On the other hand, since  by construction $\mathscr{M} \supseteq \mathscr{X}=\check{f}\left[\mathscr{Y}\right]$ we have $f^{*}\left[\mathscr{M}\right]=\check{f}^{-1}\left[\mathscr{M}\right] \supseteq \check{f}^{-1}\left[\check{f}\left[\mathscr{Y}\right]\right] \supseteq \mathscr{Y}$. Since $f^{*}\left[\mathscr{M}\right]$ is a $\sigma$-algebra on $B$ including $\mathscr{Y}$ we infer that $f^{*}\left[\mathscr{M}\right] \supseteq \mathscr{N}$ which by virtue of the dualisation relation mentioned above leads to $\mathscr{M} \supseteq \mathscr{M'}$, thus bringing our argument to an end. $\Box$
Given a fixed topology $\mathscr{T}$ on a set $X$ let us abbreviate by $\mathscr{B}\left(\mathscr{T}\right)\colon=\left[\mathscr{T}\right]_{\mathscr{Alg}^{\sigma}(X)}$ the Borel $\sigma$-algebra associated to the space $(X, \mathscr{T})$. If we adopt notations similar to the ones above for initial and final topologies induced by arbitrary maps, the general proposition above applies in the following particular form to Borel $\sigma$-algebras:

Corollary.  Let $(Y, \mathscr{T})$ be an arbitrary space and $f \colon X \to Y$ an arbitrary map. We then have the relation $f_{*}\left[\mathscr{B}\left(\mathscr{T}\right)\right]=\mathscr{B}\left(f_{*}\left[\mathscr{T}\right]\right)$.
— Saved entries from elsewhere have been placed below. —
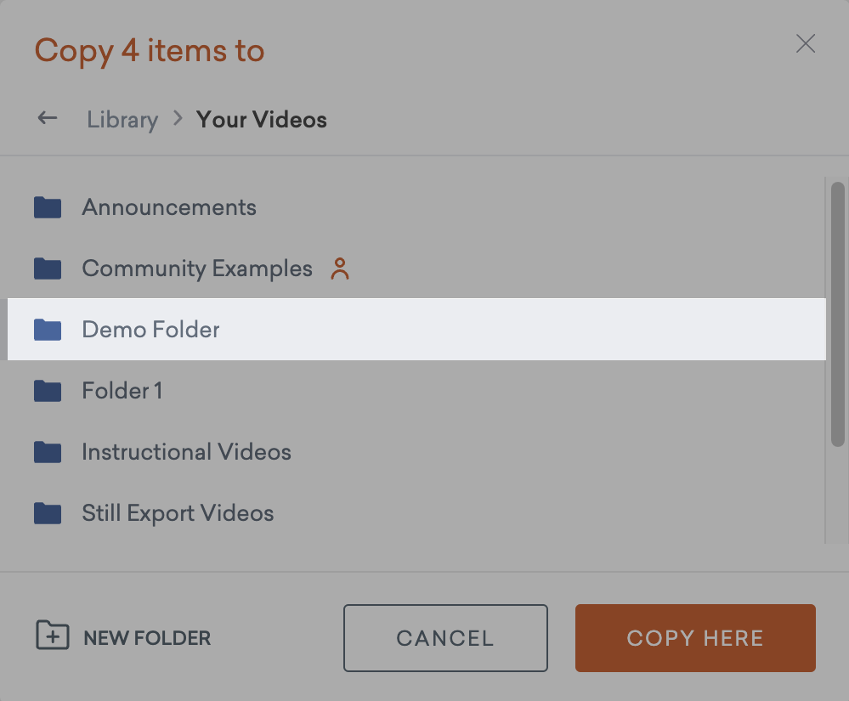Click the Announcements folder icon
This screenshot has width=849, height=701.
pos(48,207)
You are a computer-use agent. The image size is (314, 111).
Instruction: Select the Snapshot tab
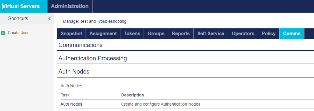(x=72, y=33)
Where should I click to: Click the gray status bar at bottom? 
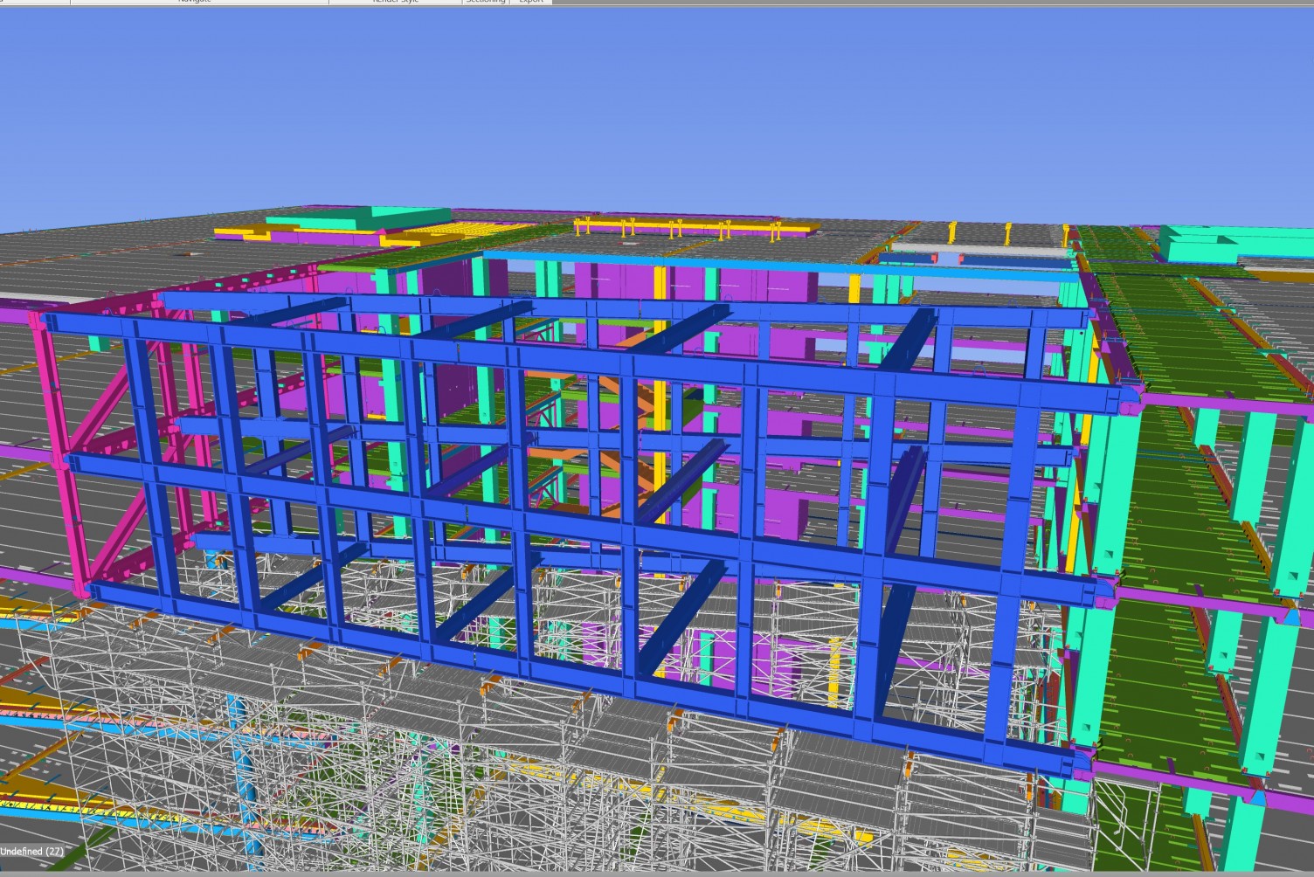655,870
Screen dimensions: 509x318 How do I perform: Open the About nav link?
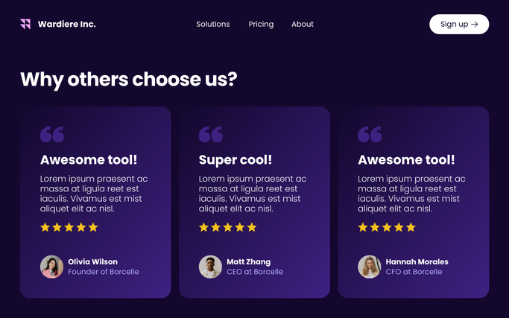pos(303,24)
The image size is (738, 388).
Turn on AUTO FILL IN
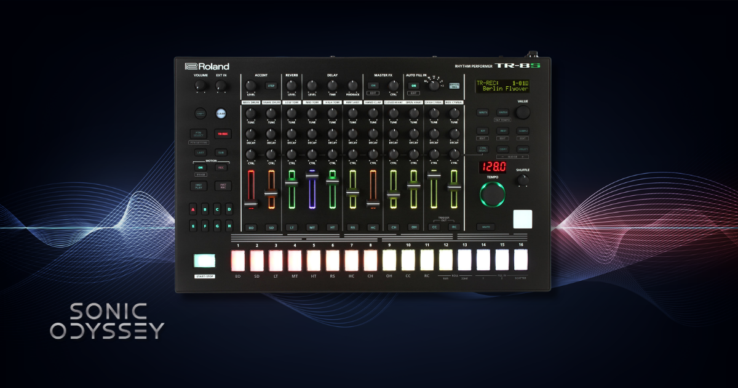coord(414,86)
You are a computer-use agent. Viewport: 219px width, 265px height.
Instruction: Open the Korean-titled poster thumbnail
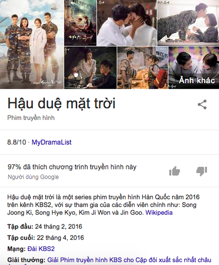80,23
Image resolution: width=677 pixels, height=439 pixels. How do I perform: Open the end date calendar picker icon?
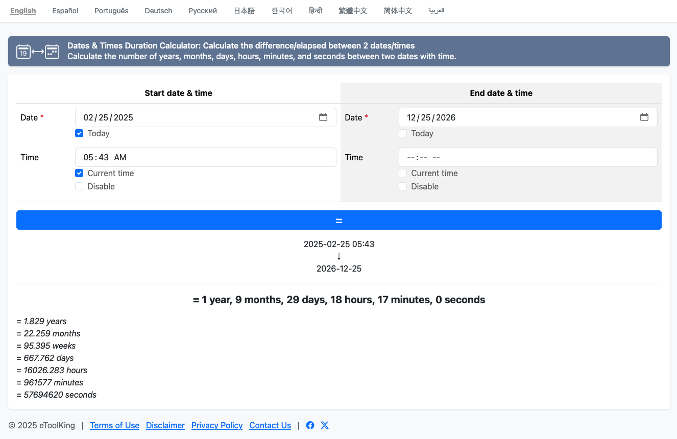(x=644, y=117)
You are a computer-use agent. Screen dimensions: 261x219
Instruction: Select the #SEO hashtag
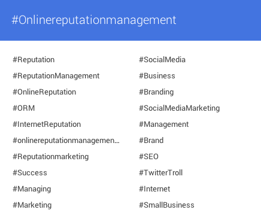148,157
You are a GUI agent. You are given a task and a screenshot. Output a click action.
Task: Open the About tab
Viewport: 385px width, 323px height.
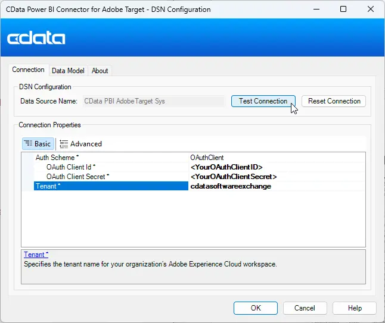100,71
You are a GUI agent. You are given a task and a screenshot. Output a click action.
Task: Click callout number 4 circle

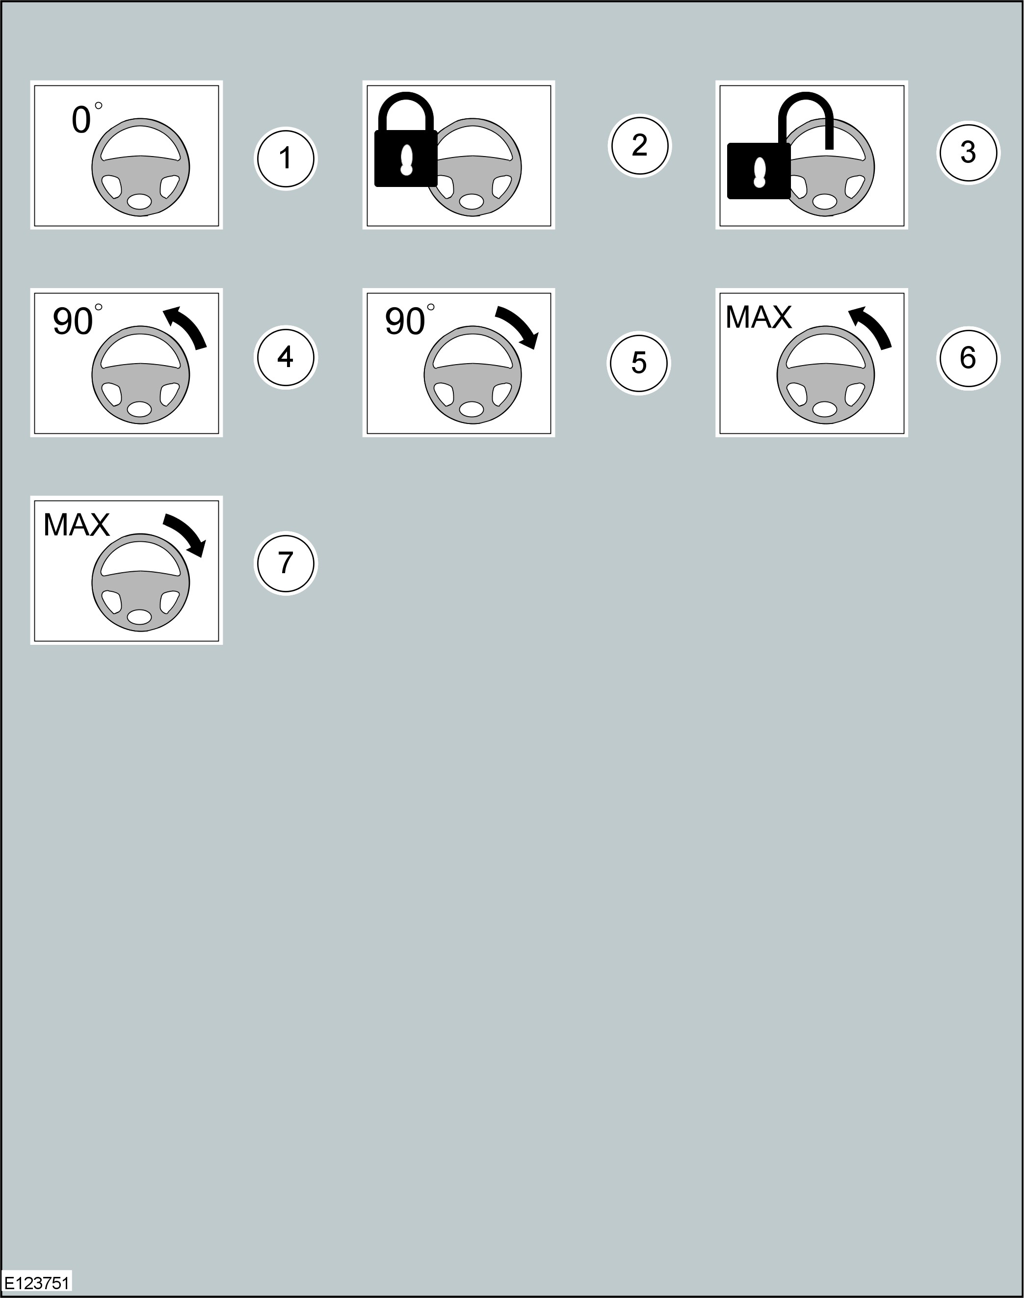[285, 357]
The result you are interested in is a special case of the above corollary, when the map $f$ is an inclusion map.
A: The family $\mathcal S=\{X\subseteq\mathbb R:X\cap A\in\mathcal B(A)\}$ is a $\sigma$-algebra of subsets of $\mathbb R$, and it contains all open subsets of $\mathbb R$ (because their intersections with $A$ are open in the subspace topology of $A$). So $\mathcal S$ contains all of the Borel subsets of $\mathbb R$.